Outside of hipster areas no one is building. If you move and buy an existing home in the new location and rent the old, that will saturate the rental market. In Rubicons example it would actually be -1. If you have a 3-4% rates why not just keep the place, rent it? Depreciate it, save on taxes and likely cash flow. People under 40 are more savvy with RE than people expect. That's why rental rates are facing downward pressure. It has to do with LOW interest rates, not high. Those with high rates are likely in the 5-10 year cycle. They wouldn't move anyway. Hope the rates come down and refi.

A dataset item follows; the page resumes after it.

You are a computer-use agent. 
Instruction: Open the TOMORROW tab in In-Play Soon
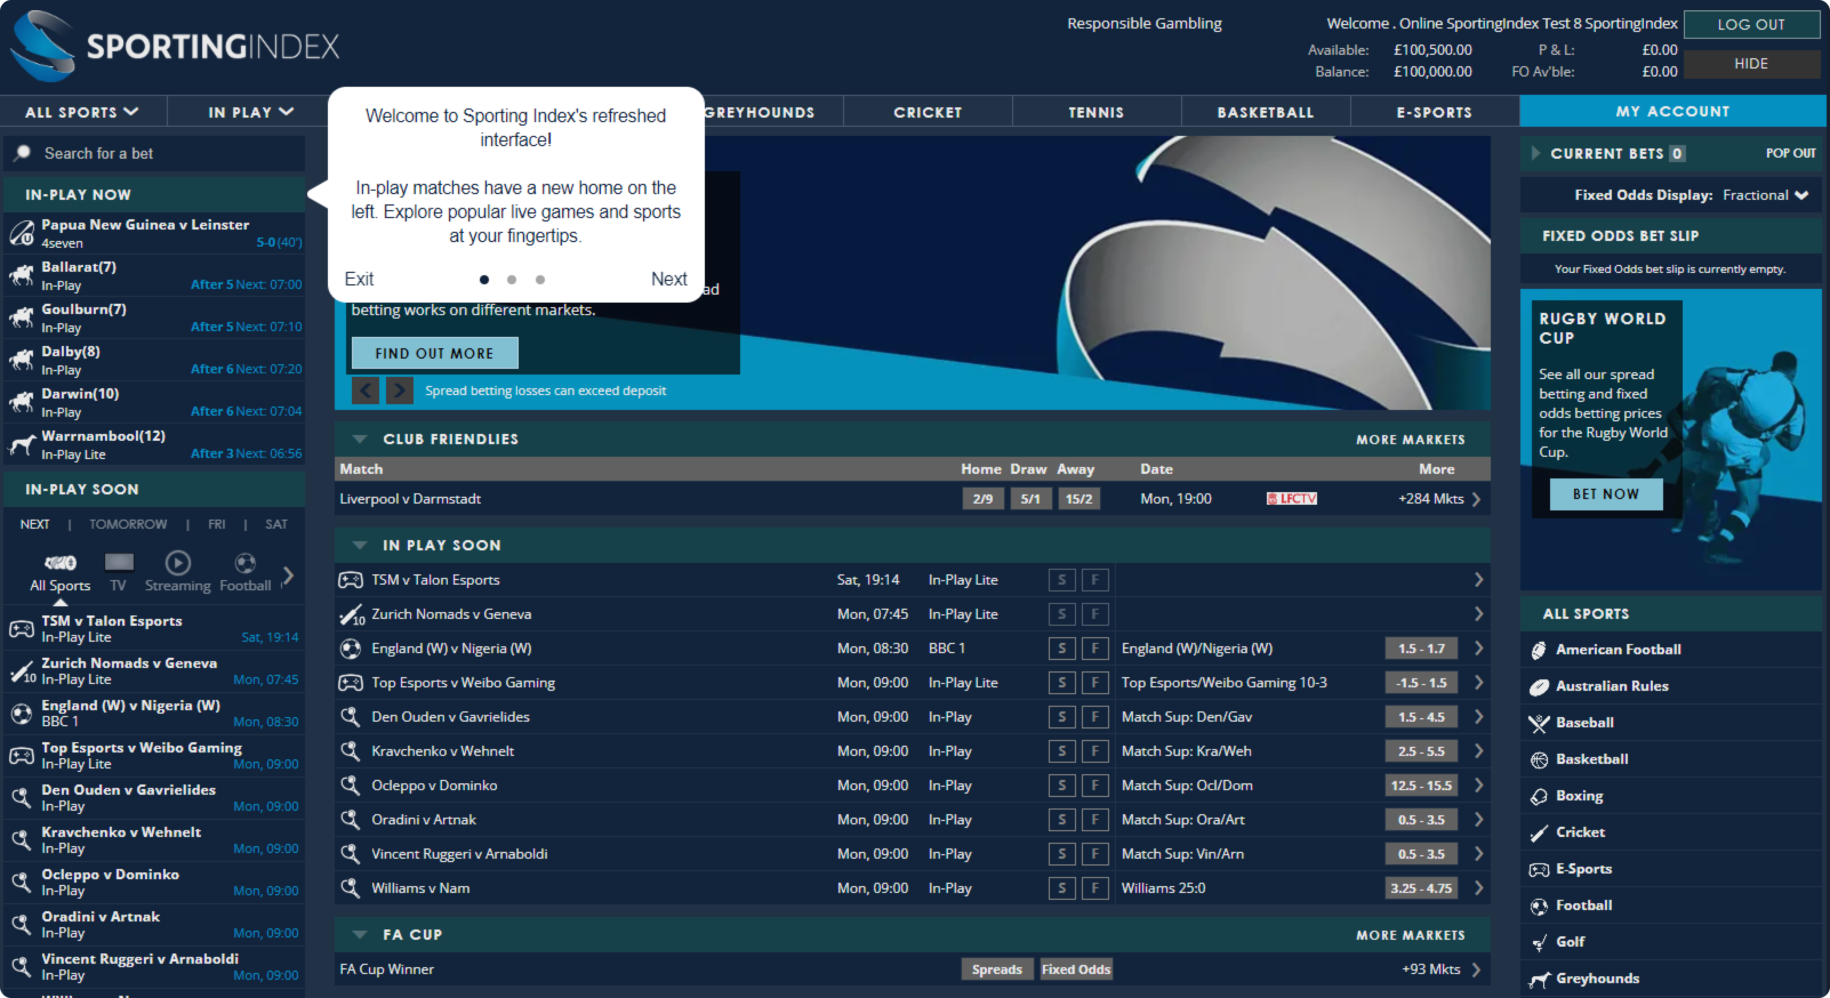point(128,524)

And anyone that HAS to move within 5 years is probably a corporate relocation. You're talking less than 5% of the market in housing. So it's not about high interest rates. People are just keeping their homes as a tax and appreciation benefit. You benefit from lower rents, but I can bet that 95% of landlord are still cash flowing and getting the tax benefits even in a high(er) interest rate environment.
2695   zzyzzx   2023 Jul 7, 12:56pm  

WookieMan says

It is correct though. There are layers to it. I'm dealing with it now. We lost a generation of what would be quality tradesmen during the housing bust. Framers, concrete, HVAC, plumbing, etc. It's takes 1 month to get bids from builders on our house. We're not in a rush, but no one has any contractors they can rely on. If they do they're constantly booked.


Which is why it's going to cost WAY more than you originally anticipated... You forgot to mention that.
2696   1337irr   2023 Jul 7, 1:14pm  

zzyzzx says

WookieMan says


It is correct though. There are layers to it. I'm dealing with it now. We lost a generation of what would be quality tradesmen during the housing bust. Framers, concrete, HVAC, plumbing, etc. It's takes 1 month to get bids from builders on our house. We're not in a rush, but no one has any contractors they can rely on. If they do they're constantly booked.


Which is why it's going to cost WAY more than you originally anticipated... You forgot to mention that.

Where do you live? Texas it's easy to get bids generally.